Come ti restauro un rostro

Il rostro numero 13. A ds. la porzione di legno incastrata
Proprio in questo momento, con l’appoggio della nave oceanografica Hercules, i subacquei altofondalisti della GUE – Global Underwater Explorer – sono impegnati nei fondali della costa nord occidentale dell’isola di Levanzo nella ricerca di quattro rostri appartenenti alle navi che parteciparono alla battaglia delle Egadi tra Romani e Cartaginesi (241 a.C.). Questi importanti reperti erano già stati individuati durante una precedente spedizione. La notizia è che uno dei quattro è stato già messo in sicurezza ed è pronto per essere issato a bordo. Il ritrovamento è frutto della collaborazione tra la Soprintendenza del Mare, struttura dell’Assessorato Regionale dei Beni Culturali e dell’Identità Siciliana, e la statunitense Rpm Nautical Foundation. Dei 19 rostri già individuati e recuperati, il
numero 13, “pescato” a 85 metri di profondità, è ora nelle mani dei restauratori del dell’Istituto Superiore per  la Conservazione ed il Restauro del MIBAC, che affronteranno il suo trattamento sotto la direzione della funzionaria archeologa subacquea Barbara Davidde. Apparteneva ad una nave sicuramente cartaginese perché riporta un’iscrizione in punico ancora da decifrare. I restauratori hanno già effettuato una prima pulitura del reperto che era coperto da uno spesso strato di concrezioni marine. Esaminandole, i biologi hanno già individuato al loro interno circa cinquanta specie diverse di organismi bentonici.  Il rostro pesa, come gli altri già
recuperati, intorno ai 170/180 chili. Fu realizzato con una lega, detta ternaria, fusa con una prevalenza di rame ed addizionata con stagno e piombo. Ha ha uno spessore da 1 a 5 centimetri. Delle tre lame del tridente quella superiore destra è stata rilavorata e riaffilata per riparare un danno.

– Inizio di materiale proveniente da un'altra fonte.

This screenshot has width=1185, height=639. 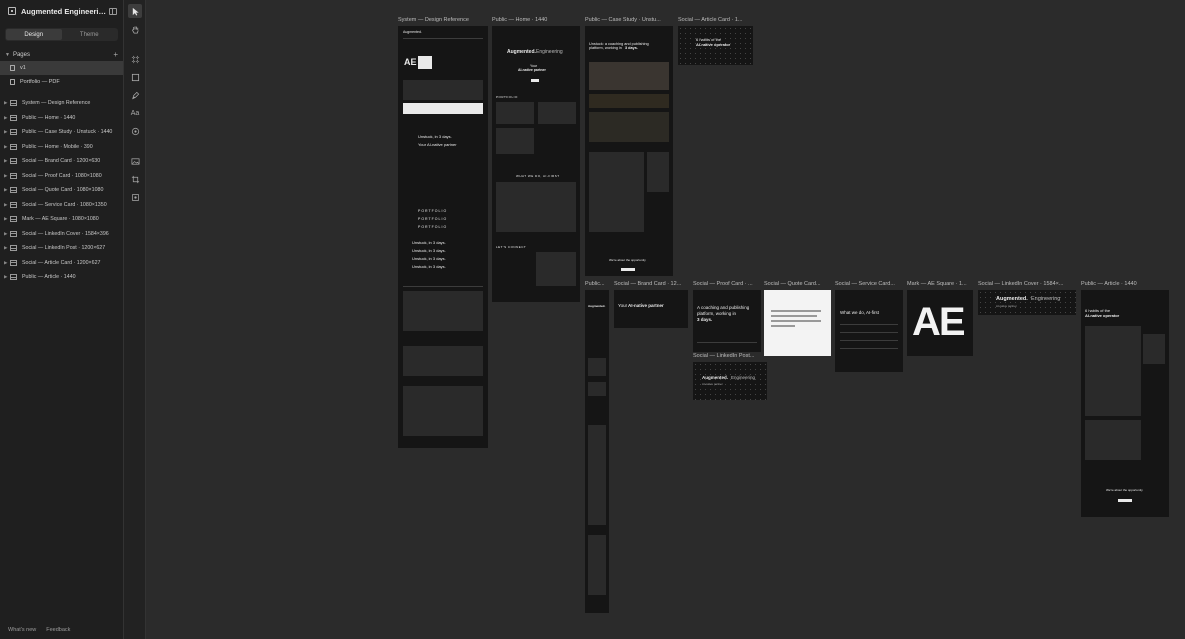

Barbara Davidde, funzionario archeologo dell’ISCR
L’importante reperto, come detto, è ancora in una fase preliminare di pulitura; si sta infatti rimuovendo lo strato esterno di concrezioni prima di arrivare a una definitiva resa finale con lavaggi intensivi in acqua distillata. Il metallo immerso in acqua salmastra, infatti, nel corso dei secoli assorbe molti sali marini che interagiscono con il rame della lega producendo cloruri di rame che rappresentano una delle forme più pericolose di corrosione attiva.  All’interno del rostro, sul laterale destro, si è conservata, in adesione mediante spalmo di resina di natura non nota, una porzione ampia del legno della cinta terminale della barca, anch’esso ricoperto delle stesse patine marine del bronzo. Poiché legno e metallo non possono essere restaurati assieme, i restauratori tenteranno di rimuovere questa porzione di legno e ricollocarla a fine trattamento.
Restauratore Giorgio Dercoli mostra elmo Montefortino
Considerato che il lavaggio richiede almeno cinque o sei mesi, i tecnici prevedono di finire tutto il lavoro entro un anno.  Per quanto riguarda l’elmo, altro reperto consegnato all’ISCR, non sono ancora iniziati interventi specifici conservativi. È definito elmo di Montefortino, una tipologia estremamente rara di copricapo protettivo bronzeo. Recava sulla sua sommità un leone o una pelle di leone mentre la sua rottura, con le parti mancanti, è dovuta alla deposizione nei fondali. È diispirazione celtica, introdotto alla fine del V secolo e fu chiamato così perché rinvenuto per la prima volta in una necropoli in provincia di Ancona. La sua forma allungata garantiva maggiore resistenza ai colpi dall’alto. Nella parte più elevata è collocato un apex, sul quale siinserivano delle piume, con lo scopo di far sembrare più imponenti i soldati all’occhio del nemico.
Per misurare lo spessore della patina dei reperti, che ha un comportamento elettromagnetico completamente diverso dal metallo, saranno usati strumenti molto sofisticati che generano correnti indotte. Questi provengono dalle tecnologie aeronautiche o dall’industria dell’auto. Verrà anche misurata la velocità di corrosione(tutti i metalli degradano)con una tecnica elaborata congiuntamente all’Università “La Sapienza” di Roma. La strumentazione impiegata permette di indicare ai restauratori a che punto fermare la pulitura e come dosare l’applicazione dello strato di protezione finale in vista della musealizzazione finale dei reperti.